Work order
Please find all lines containing "will" in the listing below and copy them.
- - - - -
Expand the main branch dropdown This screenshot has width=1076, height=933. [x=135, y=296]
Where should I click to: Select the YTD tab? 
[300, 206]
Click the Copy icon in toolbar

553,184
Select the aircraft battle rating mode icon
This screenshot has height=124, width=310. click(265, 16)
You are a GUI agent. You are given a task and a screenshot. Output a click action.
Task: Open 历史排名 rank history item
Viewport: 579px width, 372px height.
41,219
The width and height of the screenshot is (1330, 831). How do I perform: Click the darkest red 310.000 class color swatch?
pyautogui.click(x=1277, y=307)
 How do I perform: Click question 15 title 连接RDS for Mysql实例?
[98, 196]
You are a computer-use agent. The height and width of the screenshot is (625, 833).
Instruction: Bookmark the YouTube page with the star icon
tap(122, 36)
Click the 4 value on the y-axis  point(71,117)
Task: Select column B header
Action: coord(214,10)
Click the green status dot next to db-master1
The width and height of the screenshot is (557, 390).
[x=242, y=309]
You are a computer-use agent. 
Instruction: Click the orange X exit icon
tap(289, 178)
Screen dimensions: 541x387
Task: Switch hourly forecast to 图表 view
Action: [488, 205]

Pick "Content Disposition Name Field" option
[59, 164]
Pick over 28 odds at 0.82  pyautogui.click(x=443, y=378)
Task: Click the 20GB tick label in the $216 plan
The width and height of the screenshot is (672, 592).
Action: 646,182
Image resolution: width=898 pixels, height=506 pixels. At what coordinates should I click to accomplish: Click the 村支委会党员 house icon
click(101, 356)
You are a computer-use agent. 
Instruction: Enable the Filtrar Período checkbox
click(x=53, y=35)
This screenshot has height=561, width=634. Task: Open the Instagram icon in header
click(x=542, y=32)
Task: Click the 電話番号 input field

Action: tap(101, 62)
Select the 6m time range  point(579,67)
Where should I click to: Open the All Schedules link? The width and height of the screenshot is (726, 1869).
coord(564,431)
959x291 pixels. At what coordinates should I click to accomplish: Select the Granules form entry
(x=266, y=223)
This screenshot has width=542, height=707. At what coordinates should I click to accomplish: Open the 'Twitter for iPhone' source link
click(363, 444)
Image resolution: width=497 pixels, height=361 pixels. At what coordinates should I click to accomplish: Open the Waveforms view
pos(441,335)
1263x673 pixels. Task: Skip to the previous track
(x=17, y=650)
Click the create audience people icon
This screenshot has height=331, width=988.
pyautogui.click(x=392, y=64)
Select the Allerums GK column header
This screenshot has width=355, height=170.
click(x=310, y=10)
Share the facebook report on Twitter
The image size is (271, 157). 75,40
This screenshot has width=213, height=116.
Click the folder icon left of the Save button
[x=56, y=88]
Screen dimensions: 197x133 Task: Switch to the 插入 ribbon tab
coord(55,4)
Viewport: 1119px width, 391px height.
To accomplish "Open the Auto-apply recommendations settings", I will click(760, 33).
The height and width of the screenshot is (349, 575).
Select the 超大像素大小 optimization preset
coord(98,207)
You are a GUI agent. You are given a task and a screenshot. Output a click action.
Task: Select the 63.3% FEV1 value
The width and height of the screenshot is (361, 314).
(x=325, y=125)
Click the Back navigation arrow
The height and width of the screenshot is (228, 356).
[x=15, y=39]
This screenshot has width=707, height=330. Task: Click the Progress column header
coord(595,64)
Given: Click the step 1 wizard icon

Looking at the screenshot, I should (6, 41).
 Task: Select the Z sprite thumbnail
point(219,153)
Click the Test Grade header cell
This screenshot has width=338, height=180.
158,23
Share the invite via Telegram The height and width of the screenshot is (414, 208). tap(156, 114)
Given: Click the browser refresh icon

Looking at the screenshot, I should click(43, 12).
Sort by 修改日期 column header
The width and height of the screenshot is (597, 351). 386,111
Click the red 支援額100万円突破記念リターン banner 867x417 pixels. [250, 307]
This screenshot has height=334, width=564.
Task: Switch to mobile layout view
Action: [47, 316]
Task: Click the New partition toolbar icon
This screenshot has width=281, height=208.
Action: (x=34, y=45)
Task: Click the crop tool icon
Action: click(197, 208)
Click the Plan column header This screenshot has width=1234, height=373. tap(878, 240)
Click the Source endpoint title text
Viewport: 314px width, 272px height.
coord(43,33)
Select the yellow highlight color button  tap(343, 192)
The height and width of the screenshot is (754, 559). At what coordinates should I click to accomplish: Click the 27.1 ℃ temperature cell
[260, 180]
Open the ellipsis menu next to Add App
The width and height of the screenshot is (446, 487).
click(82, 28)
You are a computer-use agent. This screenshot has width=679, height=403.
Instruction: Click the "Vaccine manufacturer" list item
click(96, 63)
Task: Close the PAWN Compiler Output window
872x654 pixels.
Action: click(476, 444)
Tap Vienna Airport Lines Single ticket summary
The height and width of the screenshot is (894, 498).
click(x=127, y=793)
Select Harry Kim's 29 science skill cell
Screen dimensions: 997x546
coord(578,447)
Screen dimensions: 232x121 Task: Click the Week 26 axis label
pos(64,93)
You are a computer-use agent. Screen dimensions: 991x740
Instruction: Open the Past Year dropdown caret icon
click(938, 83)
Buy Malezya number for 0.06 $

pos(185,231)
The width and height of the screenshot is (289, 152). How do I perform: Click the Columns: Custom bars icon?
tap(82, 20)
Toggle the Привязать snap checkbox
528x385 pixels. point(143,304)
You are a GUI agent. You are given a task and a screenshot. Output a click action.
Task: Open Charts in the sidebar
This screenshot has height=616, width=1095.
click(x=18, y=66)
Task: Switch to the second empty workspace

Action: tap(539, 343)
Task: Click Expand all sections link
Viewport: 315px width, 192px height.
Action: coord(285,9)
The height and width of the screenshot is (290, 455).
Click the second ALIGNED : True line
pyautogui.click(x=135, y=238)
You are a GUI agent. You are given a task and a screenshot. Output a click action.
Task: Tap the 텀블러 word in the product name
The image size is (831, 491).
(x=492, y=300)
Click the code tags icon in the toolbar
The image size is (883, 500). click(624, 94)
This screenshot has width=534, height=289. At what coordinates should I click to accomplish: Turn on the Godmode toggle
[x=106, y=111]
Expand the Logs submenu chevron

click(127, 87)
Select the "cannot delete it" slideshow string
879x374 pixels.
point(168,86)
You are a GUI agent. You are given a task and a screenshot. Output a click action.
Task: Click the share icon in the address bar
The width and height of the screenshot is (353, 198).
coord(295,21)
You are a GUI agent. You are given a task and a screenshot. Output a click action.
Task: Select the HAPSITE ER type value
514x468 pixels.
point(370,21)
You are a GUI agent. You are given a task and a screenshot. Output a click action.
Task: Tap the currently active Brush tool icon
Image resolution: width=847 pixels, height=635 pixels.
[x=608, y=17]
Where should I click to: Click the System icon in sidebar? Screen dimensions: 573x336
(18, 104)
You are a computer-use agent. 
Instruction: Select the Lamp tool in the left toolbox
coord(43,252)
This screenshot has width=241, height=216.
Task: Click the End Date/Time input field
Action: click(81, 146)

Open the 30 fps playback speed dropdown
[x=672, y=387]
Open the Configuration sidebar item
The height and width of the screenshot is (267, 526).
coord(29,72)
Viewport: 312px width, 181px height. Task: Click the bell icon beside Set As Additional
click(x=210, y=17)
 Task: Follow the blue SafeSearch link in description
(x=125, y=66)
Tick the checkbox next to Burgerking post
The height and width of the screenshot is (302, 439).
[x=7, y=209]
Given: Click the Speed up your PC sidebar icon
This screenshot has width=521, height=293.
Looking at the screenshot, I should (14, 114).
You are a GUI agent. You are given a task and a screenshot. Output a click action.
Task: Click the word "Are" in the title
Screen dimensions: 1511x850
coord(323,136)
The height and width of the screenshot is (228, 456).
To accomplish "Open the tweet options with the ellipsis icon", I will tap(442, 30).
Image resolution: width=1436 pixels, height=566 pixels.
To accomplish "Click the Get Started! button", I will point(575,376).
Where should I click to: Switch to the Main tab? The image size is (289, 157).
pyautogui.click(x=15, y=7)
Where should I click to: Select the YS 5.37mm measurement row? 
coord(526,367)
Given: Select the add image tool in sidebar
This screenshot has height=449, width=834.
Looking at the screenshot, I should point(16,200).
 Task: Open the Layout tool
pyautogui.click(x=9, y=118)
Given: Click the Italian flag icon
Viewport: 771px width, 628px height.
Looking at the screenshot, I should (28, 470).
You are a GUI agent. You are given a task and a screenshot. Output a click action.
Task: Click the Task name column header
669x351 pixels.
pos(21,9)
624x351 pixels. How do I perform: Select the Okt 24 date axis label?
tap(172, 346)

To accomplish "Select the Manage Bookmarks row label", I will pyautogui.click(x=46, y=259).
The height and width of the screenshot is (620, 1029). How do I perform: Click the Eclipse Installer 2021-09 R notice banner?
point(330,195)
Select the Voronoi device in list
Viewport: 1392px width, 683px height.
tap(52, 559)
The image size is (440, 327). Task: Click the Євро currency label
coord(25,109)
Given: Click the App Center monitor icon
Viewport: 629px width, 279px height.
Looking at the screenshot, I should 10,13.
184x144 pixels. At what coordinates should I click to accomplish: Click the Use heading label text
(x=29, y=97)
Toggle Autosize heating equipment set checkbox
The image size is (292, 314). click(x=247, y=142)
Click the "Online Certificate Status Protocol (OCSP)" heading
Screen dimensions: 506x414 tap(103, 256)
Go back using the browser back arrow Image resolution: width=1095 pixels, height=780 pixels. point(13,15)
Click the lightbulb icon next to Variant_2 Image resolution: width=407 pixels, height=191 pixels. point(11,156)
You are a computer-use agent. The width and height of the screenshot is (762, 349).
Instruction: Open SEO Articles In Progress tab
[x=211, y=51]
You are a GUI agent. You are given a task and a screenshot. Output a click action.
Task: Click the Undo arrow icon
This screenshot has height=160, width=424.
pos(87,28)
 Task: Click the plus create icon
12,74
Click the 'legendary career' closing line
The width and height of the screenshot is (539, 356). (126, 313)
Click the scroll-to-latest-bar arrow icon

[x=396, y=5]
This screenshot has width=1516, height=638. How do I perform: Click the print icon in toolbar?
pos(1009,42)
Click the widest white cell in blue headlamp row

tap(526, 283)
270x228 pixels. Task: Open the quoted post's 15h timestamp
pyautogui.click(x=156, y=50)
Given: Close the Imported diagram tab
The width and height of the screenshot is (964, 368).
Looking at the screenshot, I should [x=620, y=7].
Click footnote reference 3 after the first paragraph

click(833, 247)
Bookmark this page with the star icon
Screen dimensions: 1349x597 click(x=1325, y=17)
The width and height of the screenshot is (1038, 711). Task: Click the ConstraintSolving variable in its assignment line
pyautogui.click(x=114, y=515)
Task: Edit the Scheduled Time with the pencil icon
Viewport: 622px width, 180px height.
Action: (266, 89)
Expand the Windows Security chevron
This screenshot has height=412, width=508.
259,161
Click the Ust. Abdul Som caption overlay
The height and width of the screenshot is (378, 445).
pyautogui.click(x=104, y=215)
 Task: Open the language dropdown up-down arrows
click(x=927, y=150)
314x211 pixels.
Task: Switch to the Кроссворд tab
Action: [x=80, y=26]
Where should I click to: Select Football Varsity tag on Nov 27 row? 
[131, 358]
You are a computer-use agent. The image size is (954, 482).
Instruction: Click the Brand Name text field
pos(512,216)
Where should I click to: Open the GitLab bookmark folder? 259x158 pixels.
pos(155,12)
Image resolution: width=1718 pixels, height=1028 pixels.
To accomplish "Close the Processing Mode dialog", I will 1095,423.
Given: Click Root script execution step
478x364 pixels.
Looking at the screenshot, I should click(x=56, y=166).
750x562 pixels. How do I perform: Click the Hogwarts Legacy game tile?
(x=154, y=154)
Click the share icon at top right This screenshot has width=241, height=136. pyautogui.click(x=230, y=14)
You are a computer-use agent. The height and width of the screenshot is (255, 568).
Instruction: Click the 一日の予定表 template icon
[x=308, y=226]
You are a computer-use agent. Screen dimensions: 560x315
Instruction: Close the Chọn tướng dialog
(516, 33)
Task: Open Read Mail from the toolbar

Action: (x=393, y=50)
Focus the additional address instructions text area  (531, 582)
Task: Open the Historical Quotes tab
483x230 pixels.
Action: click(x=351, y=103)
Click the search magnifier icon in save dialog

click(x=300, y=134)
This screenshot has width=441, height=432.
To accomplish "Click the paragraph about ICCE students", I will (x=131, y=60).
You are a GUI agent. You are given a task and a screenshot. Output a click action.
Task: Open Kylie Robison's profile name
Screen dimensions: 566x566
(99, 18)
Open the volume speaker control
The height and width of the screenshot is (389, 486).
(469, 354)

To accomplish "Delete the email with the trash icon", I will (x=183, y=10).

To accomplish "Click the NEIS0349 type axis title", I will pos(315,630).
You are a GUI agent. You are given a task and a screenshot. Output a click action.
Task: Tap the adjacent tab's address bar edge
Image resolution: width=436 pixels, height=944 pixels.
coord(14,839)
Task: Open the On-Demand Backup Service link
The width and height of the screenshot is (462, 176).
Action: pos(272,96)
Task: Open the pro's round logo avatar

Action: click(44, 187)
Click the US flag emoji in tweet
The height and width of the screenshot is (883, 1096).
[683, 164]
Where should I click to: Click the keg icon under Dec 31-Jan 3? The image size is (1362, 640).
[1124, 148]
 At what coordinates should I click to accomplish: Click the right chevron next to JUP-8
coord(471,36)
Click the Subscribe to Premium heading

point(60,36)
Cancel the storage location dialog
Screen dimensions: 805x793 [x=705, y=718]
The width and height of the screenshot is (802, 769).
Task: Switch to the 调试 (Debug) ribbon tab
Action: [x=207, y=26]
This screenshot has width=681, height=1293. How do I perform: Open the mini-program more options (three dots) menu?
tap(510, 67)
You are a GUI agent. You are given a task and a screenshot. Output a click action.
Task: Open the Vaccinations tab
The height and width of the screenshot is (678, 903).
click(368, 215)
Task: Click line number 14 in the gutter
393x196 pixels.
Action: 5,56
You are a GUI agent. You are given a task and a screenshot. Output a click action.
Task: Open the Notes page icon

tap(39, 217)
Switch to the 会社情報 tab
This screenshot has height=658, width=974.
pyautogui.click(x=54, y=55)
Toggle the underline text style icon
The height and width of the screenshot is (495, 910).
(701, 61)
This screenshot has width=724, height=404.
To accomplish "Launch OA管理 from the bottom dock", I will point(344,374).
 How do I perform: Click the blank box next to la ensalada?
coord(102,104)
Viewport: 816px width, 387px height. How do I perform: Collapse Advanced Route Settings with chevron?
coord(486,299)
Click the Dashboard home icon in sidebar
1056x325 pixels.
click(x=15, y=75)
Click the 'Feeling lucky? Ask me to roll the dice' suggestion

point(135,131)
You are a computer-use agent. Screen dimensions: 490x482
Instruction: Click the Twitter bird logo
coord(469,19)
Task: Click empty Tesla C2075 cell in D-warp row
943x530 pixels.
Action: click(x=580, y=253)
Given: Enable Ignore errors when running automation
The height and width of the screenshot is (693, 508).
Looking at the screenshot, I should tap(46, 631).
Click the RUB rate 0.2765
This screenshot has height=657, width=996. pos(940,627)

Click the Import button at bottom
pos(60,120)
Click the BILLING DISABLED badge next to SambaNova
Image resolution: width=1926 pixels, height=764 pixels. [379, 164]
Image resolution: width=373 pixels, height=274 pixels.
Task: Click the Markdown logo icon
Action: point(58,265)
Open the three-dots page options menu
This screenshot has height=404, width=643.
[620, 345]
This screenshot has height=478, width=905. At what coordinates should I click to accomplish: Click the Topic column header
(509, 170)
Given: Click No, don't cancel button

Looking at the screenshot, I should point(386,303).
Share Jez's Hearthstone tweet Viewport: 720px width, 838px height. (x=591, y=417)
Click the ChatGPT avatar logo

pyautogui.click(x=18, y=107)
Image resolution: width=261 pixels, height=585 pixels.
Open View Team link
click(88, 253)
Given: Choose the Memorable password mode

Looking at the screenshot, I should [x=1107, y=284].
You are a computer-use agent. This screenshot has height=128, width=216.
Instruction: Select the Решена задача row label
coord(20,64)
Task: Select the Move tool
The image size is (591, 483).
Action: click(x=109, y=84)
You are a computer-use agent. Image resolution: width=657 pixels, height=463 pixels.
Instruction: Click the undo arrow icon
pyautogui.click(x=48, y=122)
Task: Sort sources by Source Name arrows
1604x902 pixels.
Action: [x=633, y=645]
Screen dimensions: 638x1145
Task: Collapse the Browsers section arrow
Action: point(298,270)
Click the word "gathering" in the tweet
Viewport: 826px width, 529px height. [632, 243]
- - - - -
Solution to the problem
To accomplish "Open the Auto-apply recommendations settings", I will click(760, 33).
To accomplish "Open the tweet options with the ellipsis icon", I will tap(442, 30).
To accomplish "Click the Get Started! button", I will point(575,376).
To accomplish "Select the Manage Bookmarks row label", I will pyautogui.click(x=46, y=259).
To accomplish "Close the Processing Mode dialog", I will 1095,423.
To accomplish "Click the paragraph about ICCE students", I will (x=131, y=60).
To accomplish "Delete the email with the trash icon", I will (x=183, y=10).
To accomplish "Click the NEIS0349 type axis title", I will pos(315,630).
To accomplish "Launch OA管理 from the bottom dock", I will point(344,374).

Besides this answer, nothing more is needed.